* **Source data**
::::::::::
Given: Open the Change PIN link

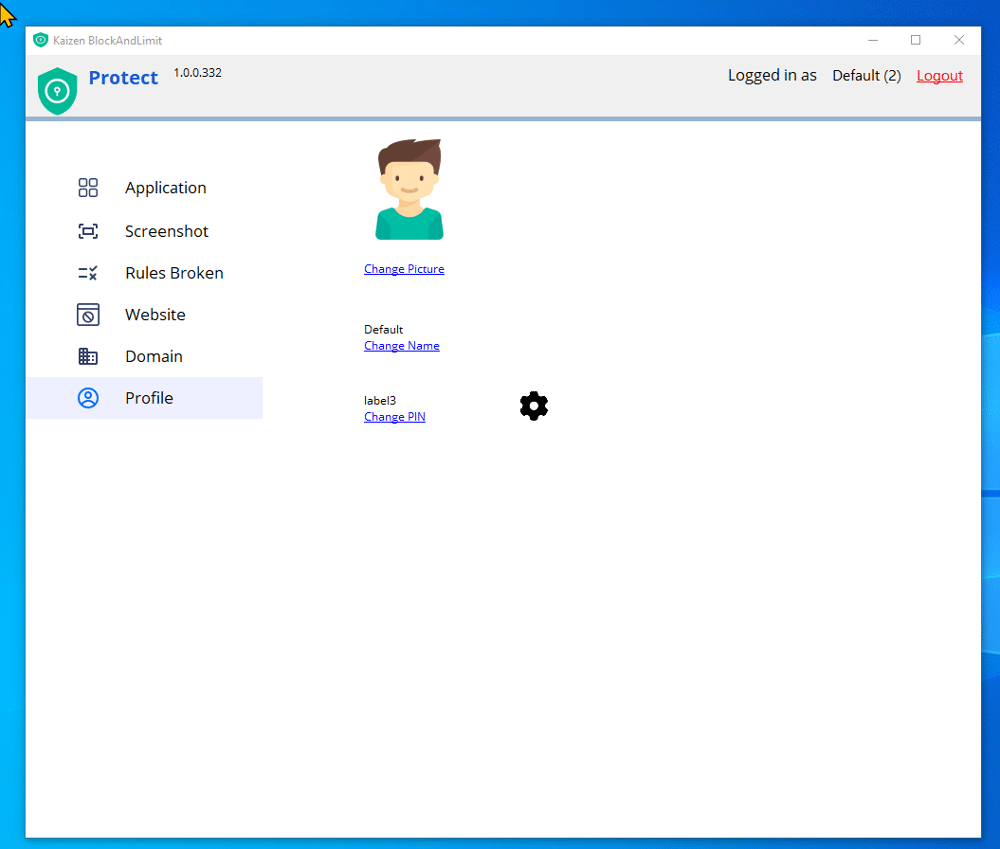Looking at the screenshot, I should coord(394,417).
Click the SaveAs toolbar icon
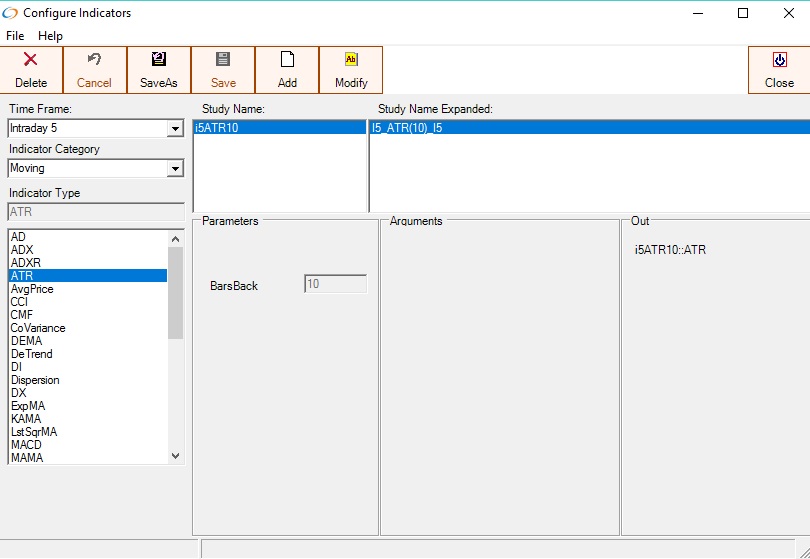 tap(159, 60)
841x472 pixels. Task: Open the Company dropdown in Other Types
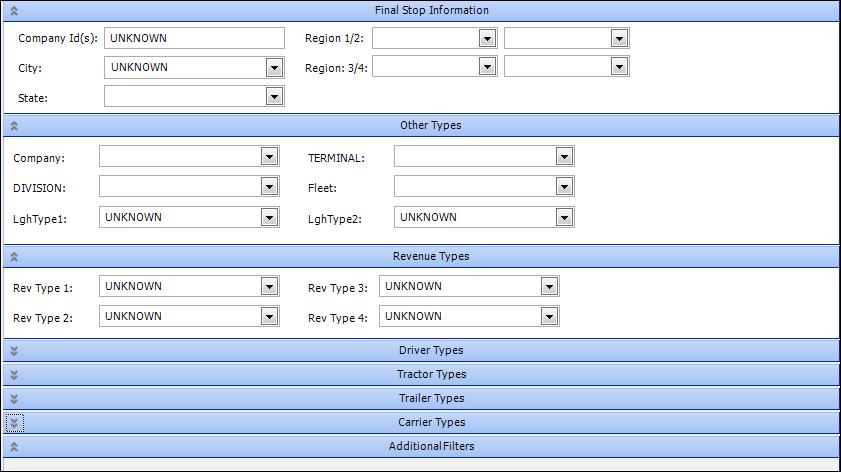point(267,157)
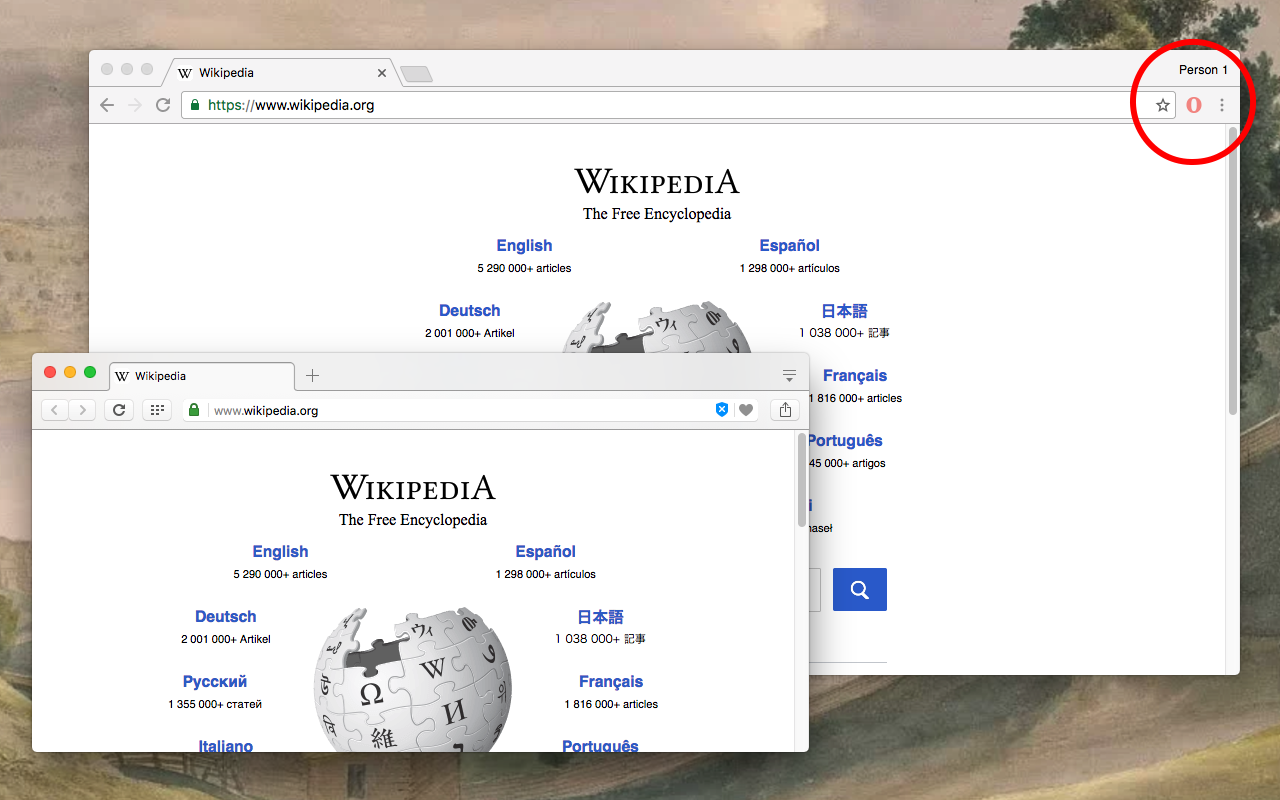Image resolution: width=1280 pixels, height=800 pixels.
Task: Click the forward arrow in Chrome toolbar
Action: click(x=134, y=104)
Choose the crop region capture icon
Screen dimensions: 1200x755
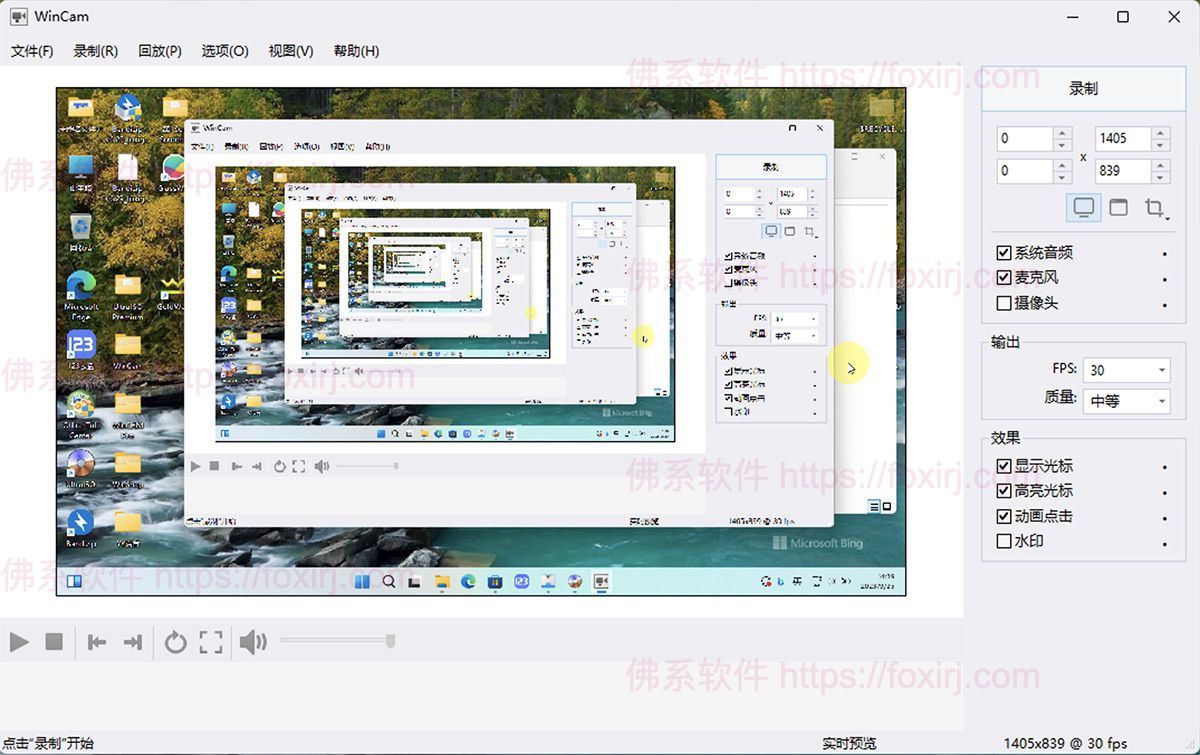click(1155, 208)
::::::::::
* **Prompt**
I would like the material repeated in full and exactly, with its images omitted.

* **Exercise result**
Given: Open the Change PIN link

Looking at the screenshot, I should coord(394,417).
Click the SaveAs toolbar icon
 tap(159, 60)
841x472 pixels. Task: Open the Company dropdown in Other Types
point(267,157)
Image resolution: width=1280 pixels, height=800 pixels.
Task: Click the forward arrow in Chrome toolbar
Action: click(x=134, y=104)
Choose the crop region capture icon
Screen dimensions: 1200x755
click(1155, 208)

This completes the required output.